会社員の老後を左右する企業の年金運用にも、マイナス金利の副作用がジワリ襲う(撮影:尾形文繁)

「3月末の金利がどこまで下がるか次第。現時点で影響がどのくらいかを測るのは困難だ」

大和ハウス工業の経理担当者は困惑顔で懸念を示す。同業である住友林業も、マイナス金利が導入された早々から期末の金利動向を気にしつつも、影響を見極めることができず、戸惑いを隠さない。

なぜか。金利、特に長期金利の低下が、業績の押し下げに直結する可能性が高いからである。経路はこうだ。

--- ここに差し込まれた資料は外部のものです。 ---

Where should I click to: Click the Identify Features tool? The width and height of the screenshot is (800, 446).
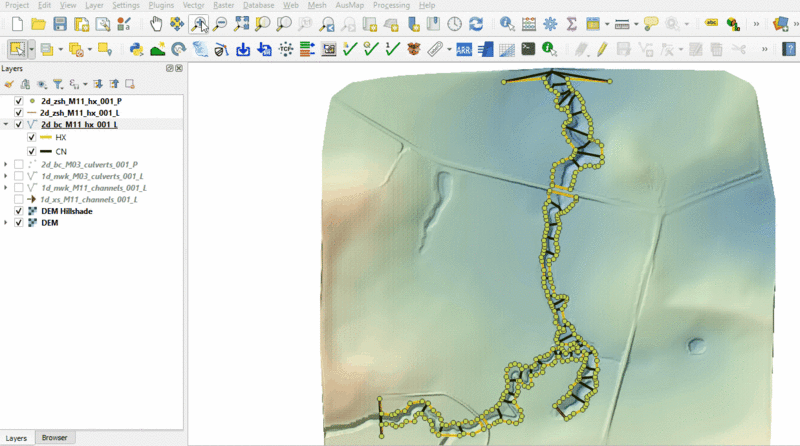coord(507,22)
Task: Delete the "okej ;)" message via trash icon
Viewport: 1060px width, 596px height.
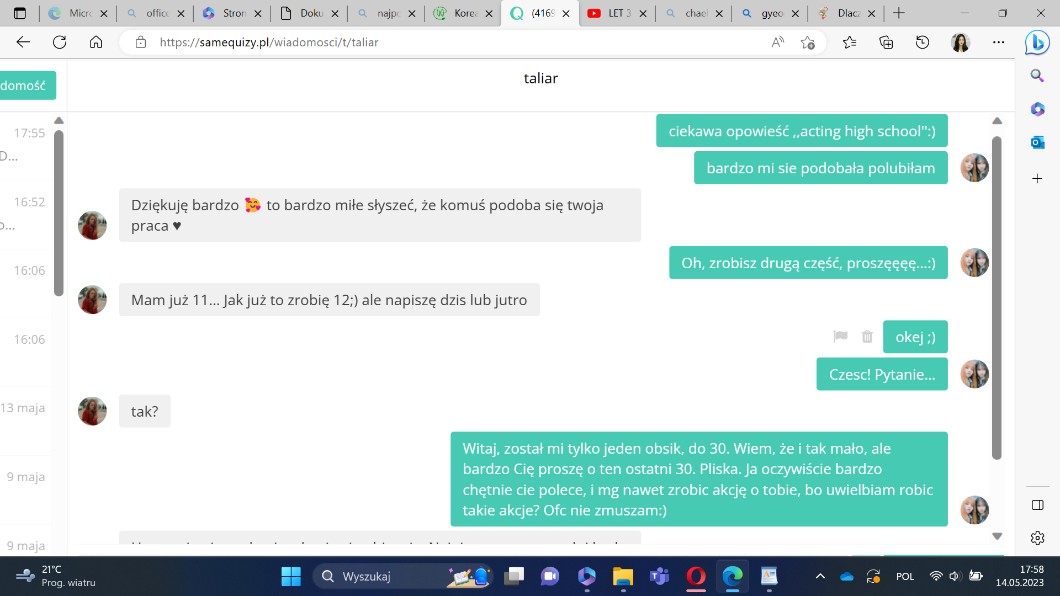Action: 867,337
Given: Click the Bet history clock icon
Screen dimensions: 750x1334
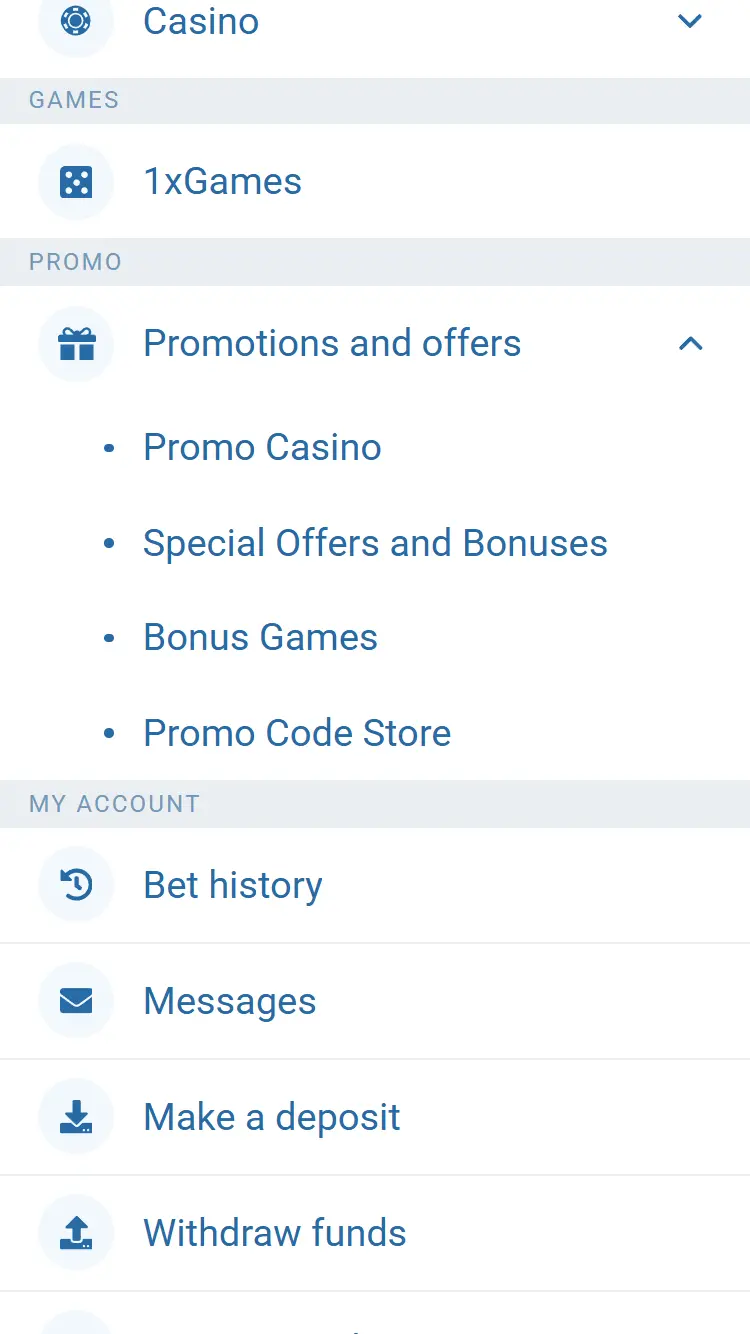Looking at the screenshot, I should click(x=76, y=885).
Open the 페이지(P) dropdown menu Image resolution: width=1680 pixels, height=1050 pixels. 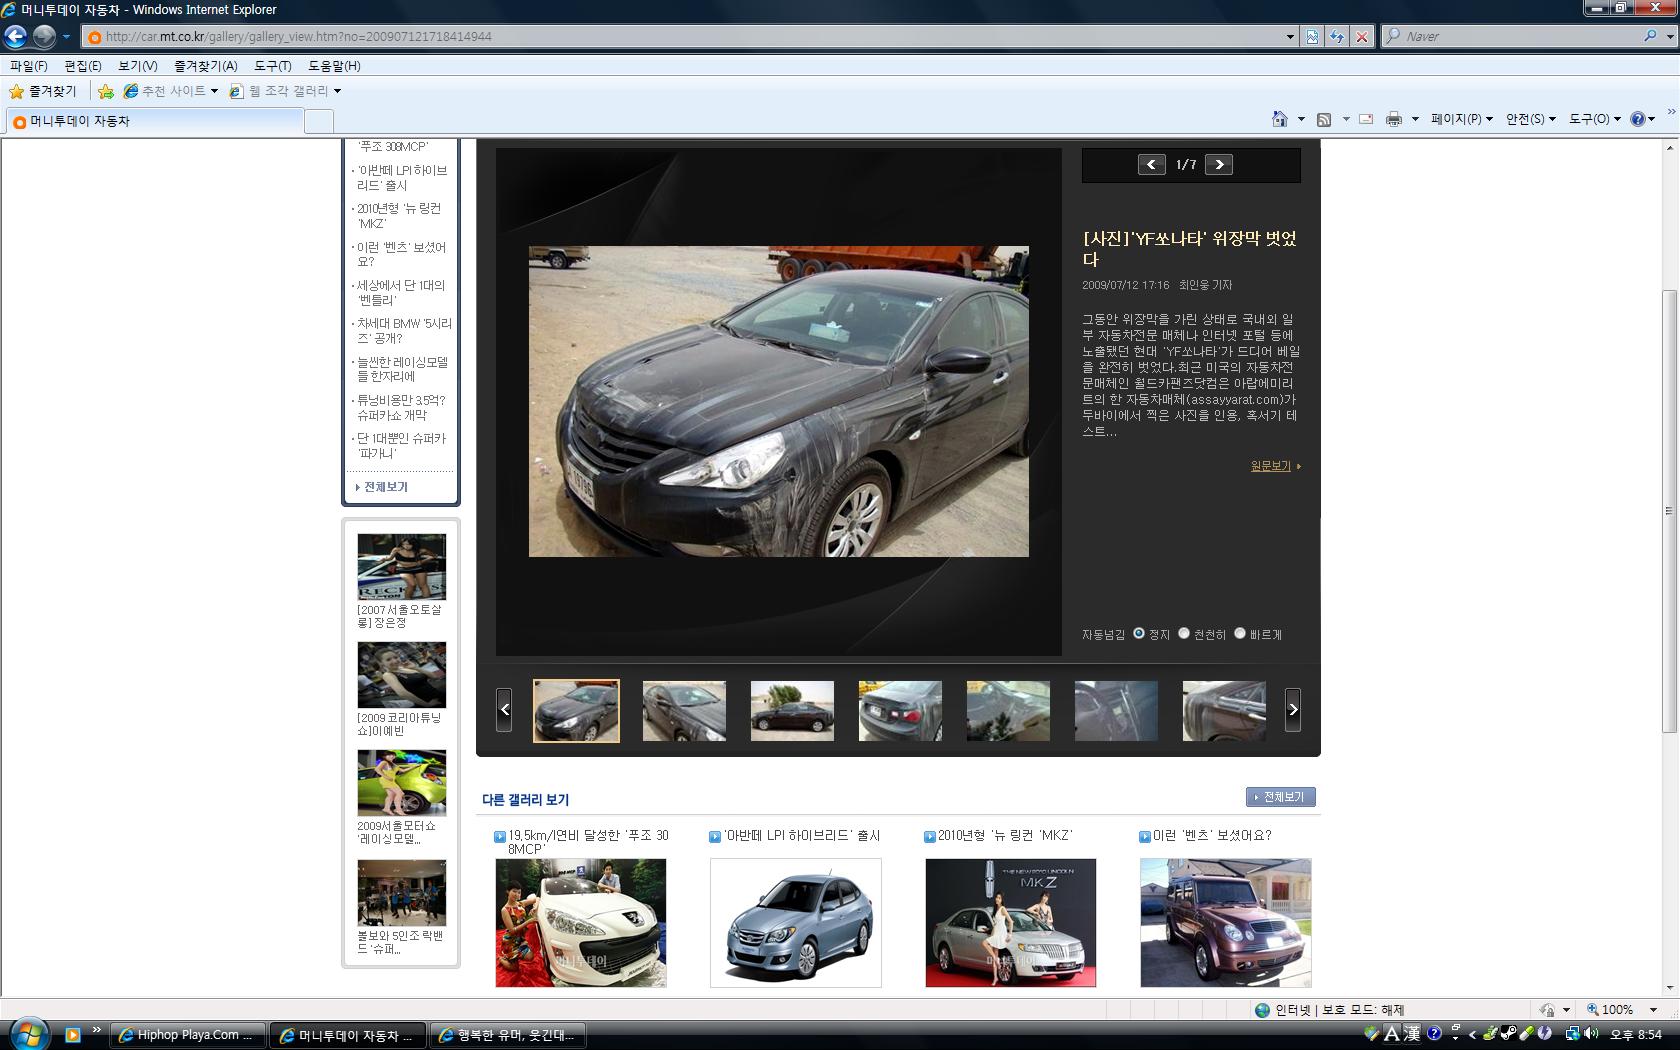point(1461,119)
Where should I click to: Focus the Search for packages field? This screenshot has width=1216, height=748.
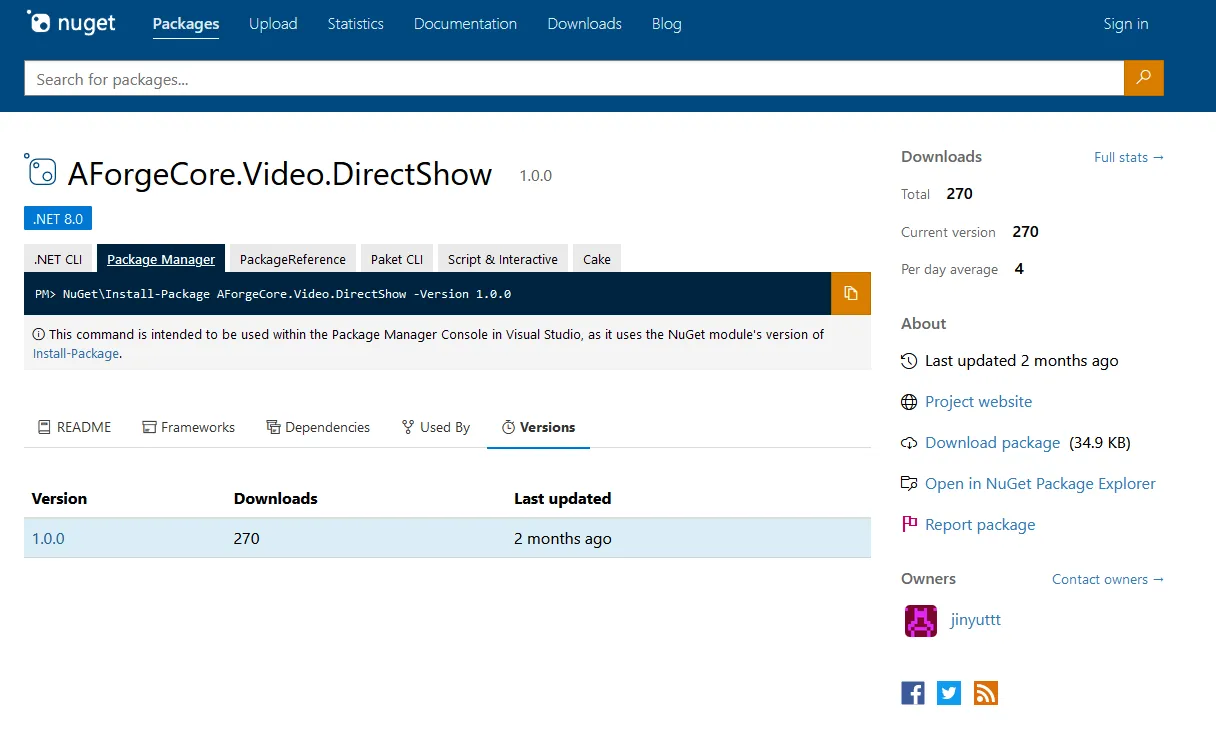tap(573, 79)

退職給付会計では、企業は将来支払うことになる退職金や年金の支給額を、あらかじめ積み立てておく必要がある。ただ将来発生する額を現時点で100%積む必要はなく、今後得られる収益や年金資産の将来における価値を現在価値に換算した額(退職給付債務)を、積んでおけばよい。その現在価値を計算する際に使われるのが「割引率」だが、これが20年物国債の利回りにほぼ連動している。

上場企業約3600社のうち、過去10年間にわたって割引率を継続して比較できるのは1343社。それらの平均を取ると、特に2003年度以降、割引率と20年物国債利回りとは、高い相関性がみられる(図1)。各社は割引率を主に長期国債の利回りを参照にして決めているためだ。